THE TASK:
Beneath this line are entries. Copy the range from the line with "You are a GUI" to the line with "Image resolution: width=1168", ends included, exactly; leave pictures out.

Stored items

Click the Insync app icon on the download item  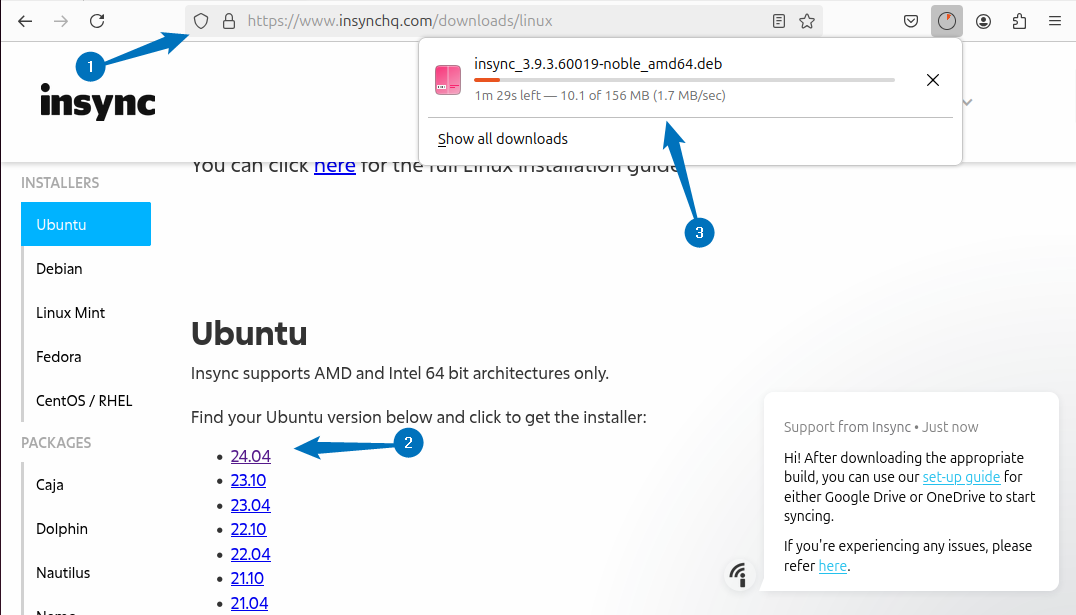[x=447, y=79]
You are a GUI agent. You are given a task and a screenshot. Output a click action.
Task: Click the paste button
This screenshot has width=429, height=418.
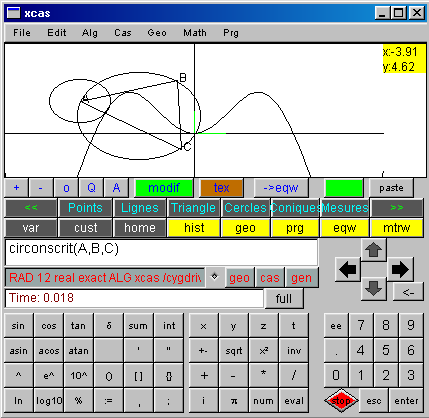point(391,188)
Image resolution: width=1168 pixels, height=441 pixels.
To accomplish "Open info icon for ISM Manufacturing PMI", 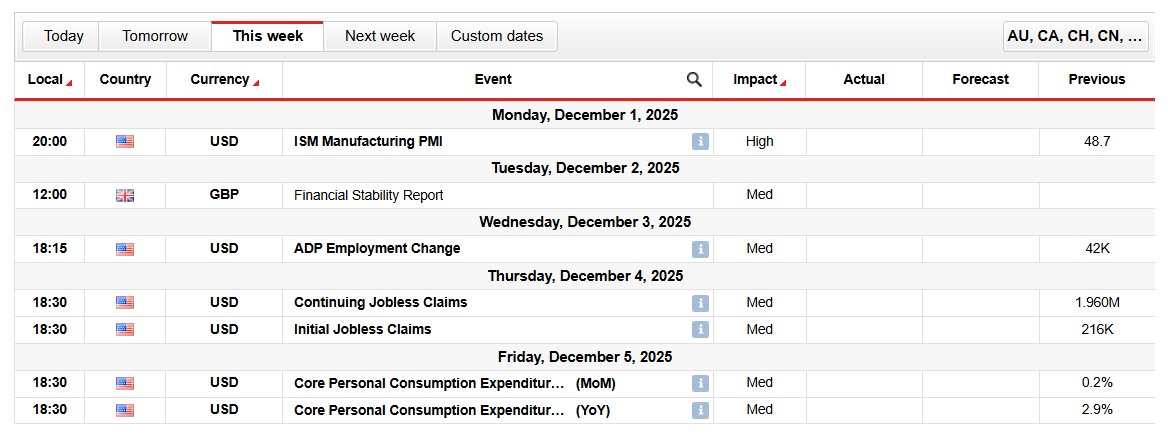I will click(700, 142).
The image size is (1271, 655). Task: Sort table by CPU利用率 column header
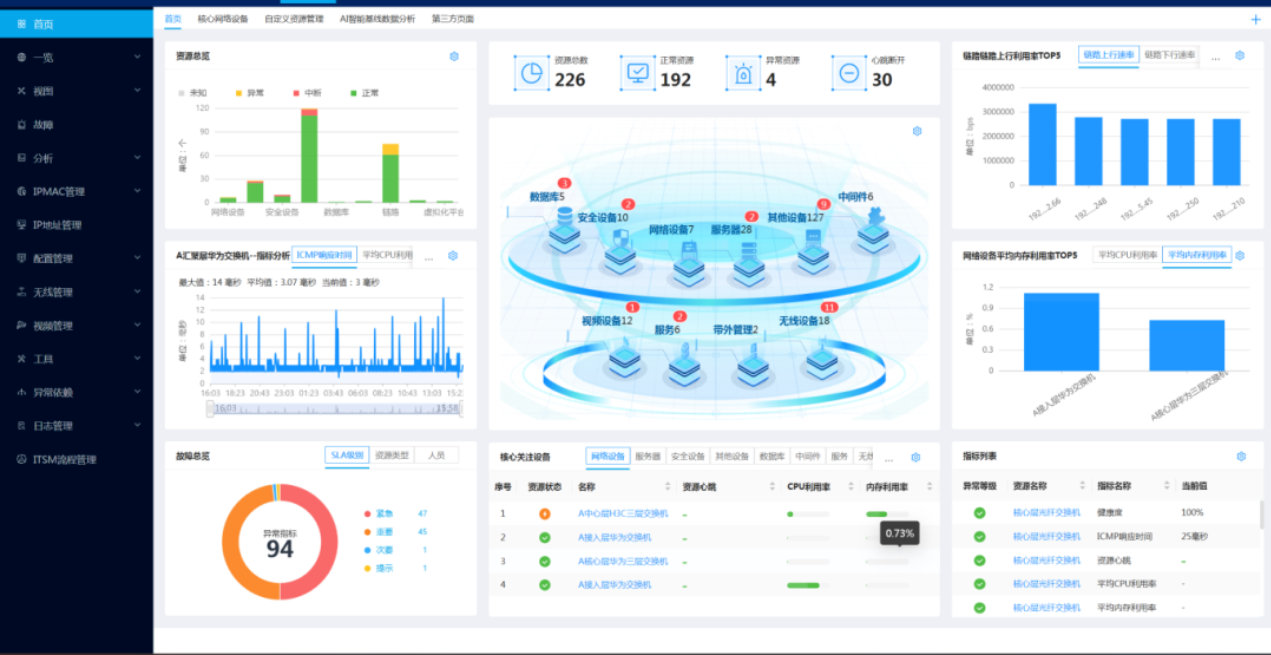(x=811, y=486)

==

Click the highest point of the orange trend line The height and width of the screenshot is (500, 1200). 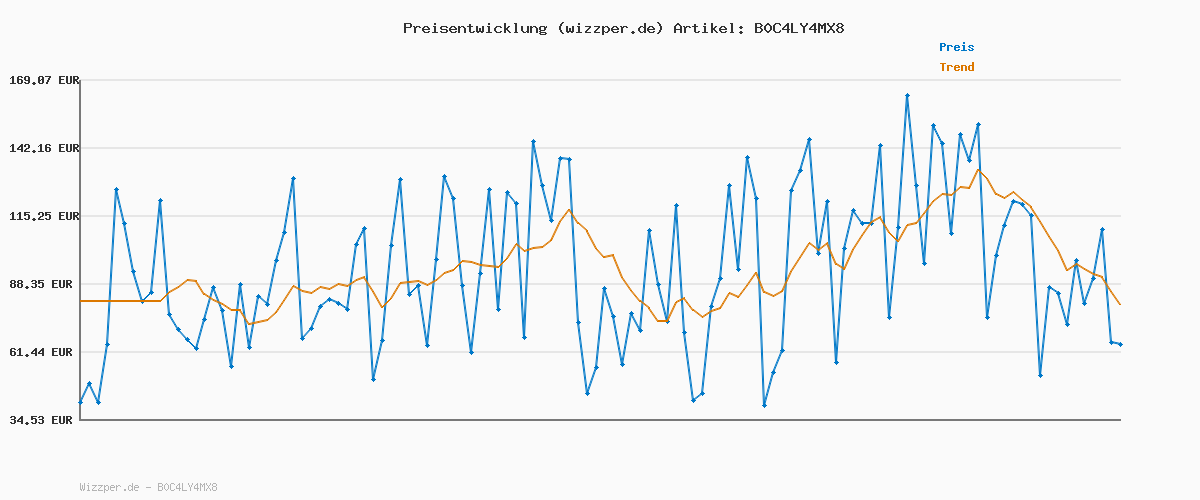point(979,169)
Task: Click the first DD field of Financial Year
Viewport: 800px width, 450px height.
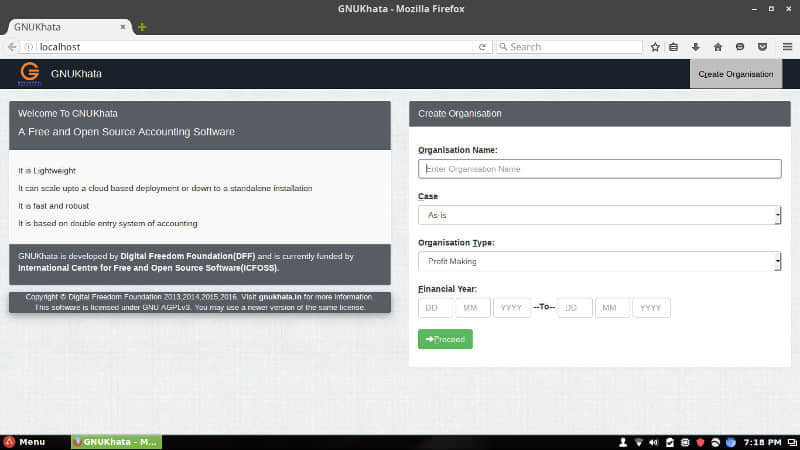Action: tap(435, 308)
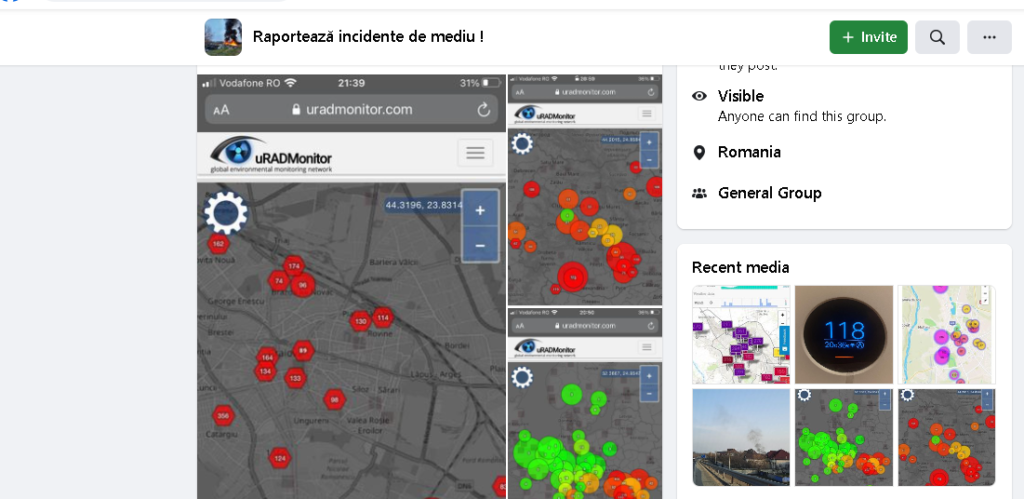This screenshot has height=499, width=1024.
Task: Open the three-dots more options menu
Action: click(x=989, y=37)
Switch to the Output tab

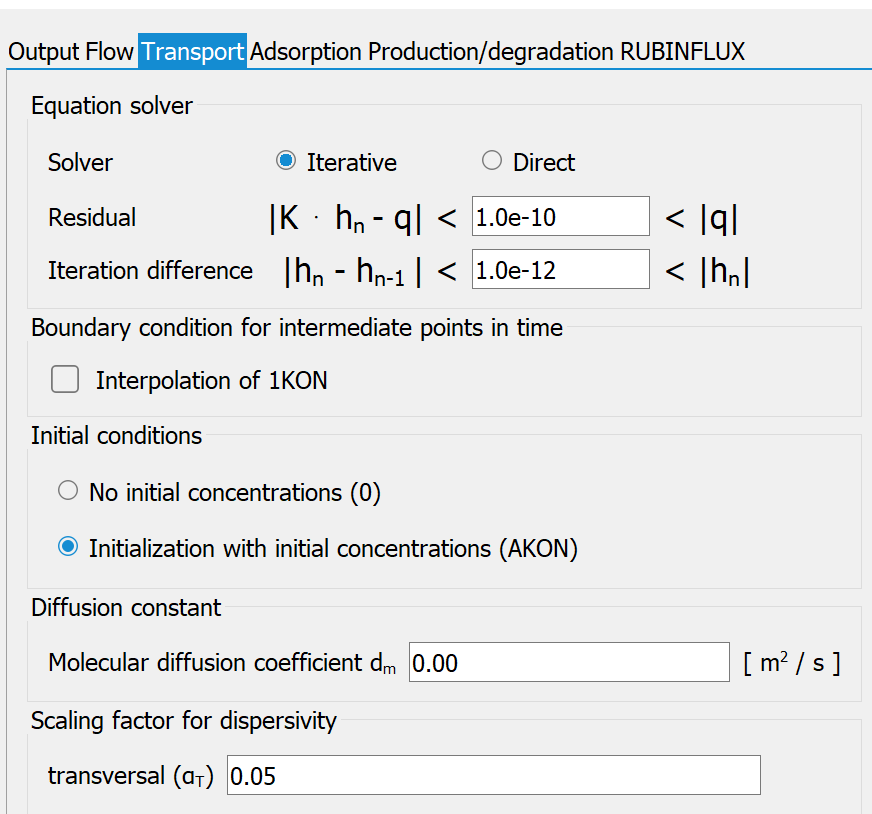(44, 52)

THE ANSWER:
You are a GUI agent. You are given a task and a screenshot. Output a click action.
Task: Click the paste button
This screenshot has width=429, height=418.
point(391,188)
Image resolution: width=1168 pixels, height=441 pixels.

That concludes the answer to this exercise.